Plot the points A(4,2), B(-5,3), C(-4,-5) and D(5,2)

Solution:

A(3,6), B(3,2)and C(8,2) are the vertices of a rectangle. Plot these points on graph paper and then use it to find the co-ordinates of vetex D

Solution:

Construction Procedure for Rectangle ABCD Given A(3,6), B(3,2), C(8,2)

Step 1: Draw the coordinate axes.
Draw two perpendicular lines intersecting at point O (the origin). Mark the x-axis (horizontal) and y-axis (vertical). Mark equal divisions along both axes; number appropriately (at least 0 to 9 on x, 0 to 7 on y).

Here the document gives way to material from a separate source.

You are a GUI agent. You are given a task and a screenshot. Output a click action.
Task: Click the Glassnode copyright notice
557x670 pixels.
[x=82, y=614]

Step 2: Plot given points.

• Point A(3,6): Start at the origin, move 3 units right (x=3) and 6 units up (y=6). Mark and label it A.
• Point B(3,2): Move 3 units right and 2 units up. Mark and label it B.
• Point C(8,2): Move 8 units right and 2 units up. Mark and label it C.

Step 3: Join the points.
Connect A to B, B to C with straight lines. These will form two sides of the rectangle.

Step 4: Locate point D.
Since a rectangle has opposite sides equal and parallel, point D must complete the rectangle.

Observe:
AB is vertical (x-coordinates the same: 3), BC is horizontal (y-coordinates the same: 2).
From point A(3,6), move horizontally to the right till your x-coordinate matches C's x-coordinate (which is 8), but keep y from A (which is 6). So, point D is at (8,6).

Step 5: Plot point D.
Move 8 units right and 6 units up. Mark and label as D.

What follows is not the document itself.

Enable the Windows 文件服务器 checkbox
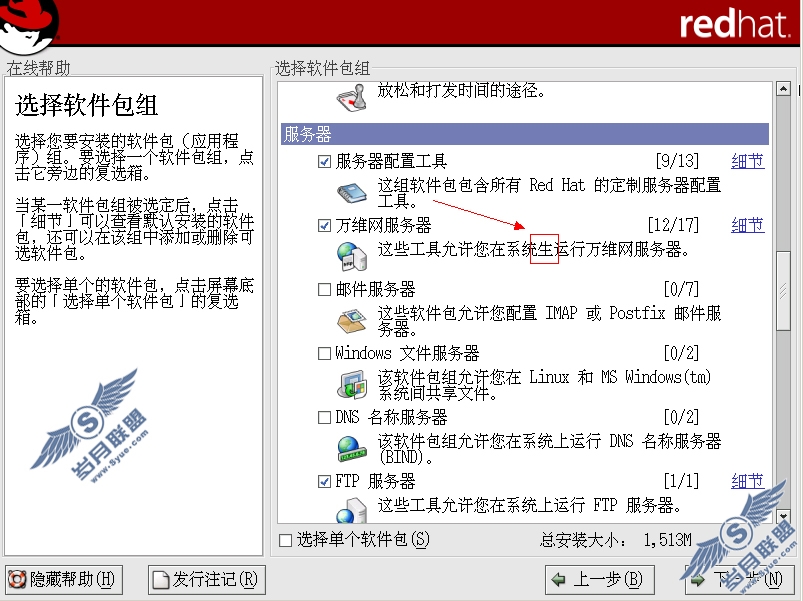pyautogui.click(x=324, y=354)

Step 6: Complete the rectangle.
Join C to D and D to A with straight lines.

By plotting the following points on the same graph paper, check whetherthey are collinear or not
i. (3,5), (1,1) and (0,1)
ii. (-2,-1), (-1,-4) and (-4,1)

Construction:
1. Draw the axes:
Draw and label the x-axis and y-axis on graph paper, marking a suitable scale to include all given coordinates.

2. Plot the given points
For each set:
Mark each point by moving right/left for the x-value and up/down for the y-value, then label the points (e.g., A, B, C).
For (3,5), (1,1), (0,1): Plot each and label.
For (−2,−1), (−1,−4), (−4,1): Plot each and label.

3. Join the points
Draw straight lines connecting the points in each group (first through all three points of a group).

4. Check for collinearity
If all three points of a group lie on a straight line, they are collinear. If one does not lie on the line formed by the other two, they are not collinear.

Points:
i. (3,5), (1,1) and (0,1) are collinear, whereas
ii. (-2,-1), (-1,-4) and (-4,1) are not collinear

• To locate the position of an object or a point in a plane, we require two perpendicular lines. One of them is horizontal, and the other is vertical.
• The plane is called the Cartesian, or coordinate plane and the lines are called the coordinate axes.
• The horizontal line is called the \(x\)-axis, and the vertical line is called the \(y\)-axis.
• The coordinate axes divide the plane into four parts called quadrants.
• The point of intersection of the axes is called the origin.
• The distance of a point from the \(y\)-axis is called its \(x\)-coordinate, or abscissa, and the distance of the point from the \(x\)-axis is called its y-coordinate, or ordinate. If the abscissa of a point is \(x\) and the ordinate is \(y\), then \((x, y)\) are called the coordinates of the point.
• If the abscissa of a point is \(x\) and the ordinate is \(y\), then \((x, y)\) are called the coordinates of the point.
• The coordinates of a point on the \(x\)-axis are of the form \((x, 0)\) and that of the point on the \(y\)-axis are \((0, y)\).
• The coordinates of the origin are (0, 0).
• The coordinates of a point are of the form (+ , +) in the first quadrant, (–, +) in the second quadrant, (–, –) in the third quadrant and (+, –) in the fourth quadrant, where + denotes a positive real number and – denotes a negative real number.
• If \(x \ne y\), then \((x, y) \ne (y, x)\), and \((x, y) = (y, x),\) if \(x = y\).